"Uniaxial compressive tests were carried out on cylindrical samples at different deformation rates. Creep deformation, bending strength and ultimate load were evaluated. The deformation rate is crucial whether the snow will deform plastically or brittle. The grain size and structure of the snow had a strong in influence on the strength properties", says Nina Lintzén, PhD Student in Soil Mechanics at Luleå University of Technology.
Properties of snow is constantly changing with time and temperature. Classification of snow is thus important. In this thesis a non-contact detection method is used to quantify liquid water content in snow i.e. spectral reflectance measurements. A spectrometer and an optical sensor called Road Eye were used. The Road Eye sensor was also used to classify snow in cross-country ski tracks. This method enables a fast classification of a complete track and different snow types can be distinguished.
Ski track and the snow determine type of skis for optimum sliding. Cross-country skis have different mechanical properties, related to the ski span curve. Due to the skier's style, skills, terrain and track, different ski properties/span curves are required. Span curves were measured by a new digital instrument “Skiselector” and results show that skis within the same pair may have very different properties and the influence of temperature is considerable.
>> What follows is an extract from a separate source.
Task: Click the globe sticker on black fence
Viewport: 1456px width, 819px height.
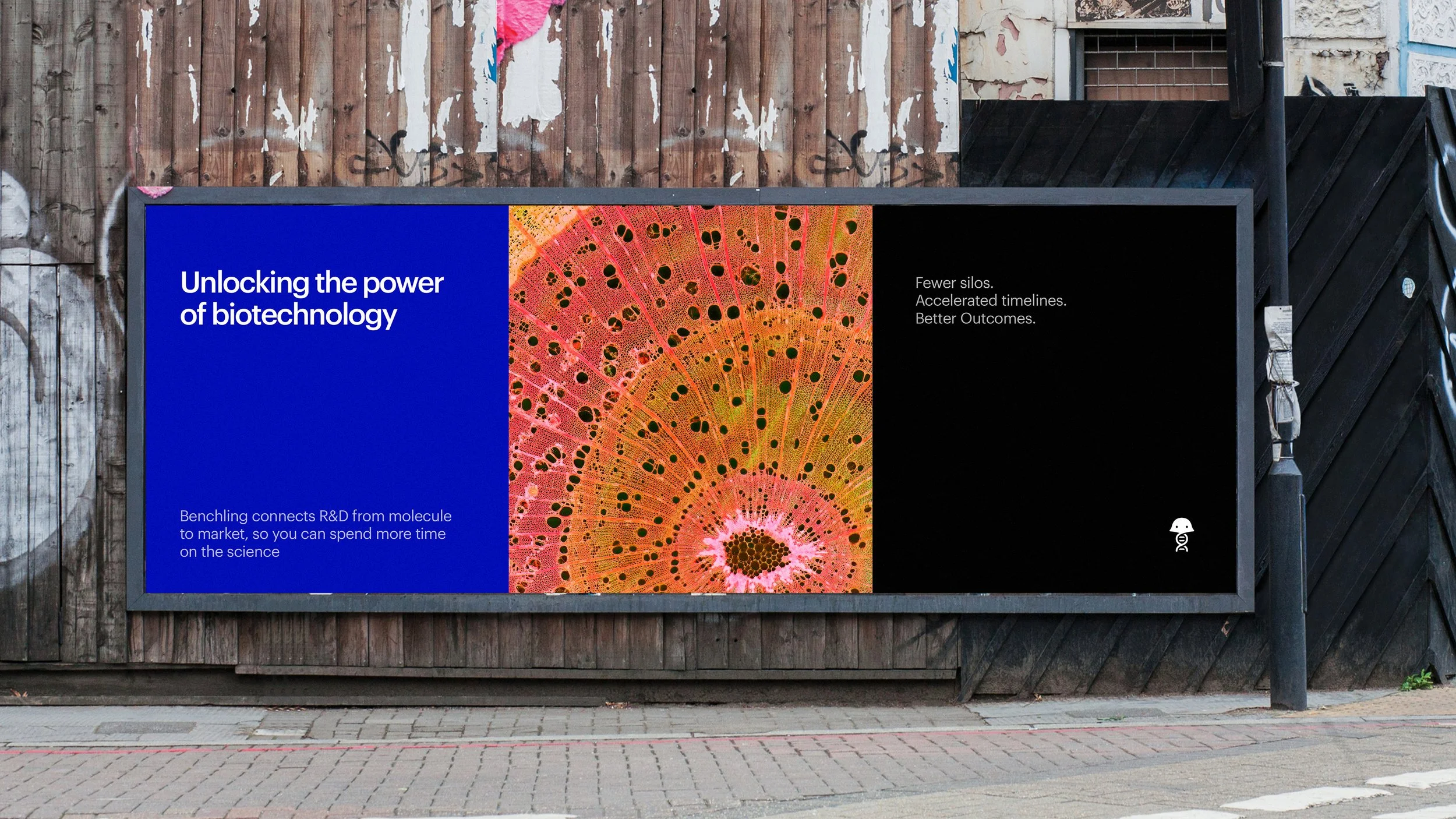Action: click(x=1408, y=287)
"Skis with similar span curves but different ski base topography were tested during wet and cold snow conditions showing that different topographies are preferable for different snow conditions", says Nina Lintzén
Due to climate change, ski resorts produce an increasing amount of machine-made snow. This is often stored in insulated piles over summer. In Nina Lintzén´s work it is shown that surface area of the pile should be minimized in order to reduce the melt rate. Due to melting, big piles will have smaller relative losses than a small pile. Piles should be covered with an insulating layer having good evaporation properties. A theoretical model is presented to estimate snow melting and to assess the efficiency of thermal insulation materials. Calculations and measured values were in good agreement for tests in northern Sweden.
At the conference Frozen earlier this year, researchers from around the world met to discuss the challenges that less snow will mean.
In connection with the defense of Nina Lintzén´s dissertation Dec. 20 the opponent Dr. Meinhard Breiling will give a lecture on new methods for making snow.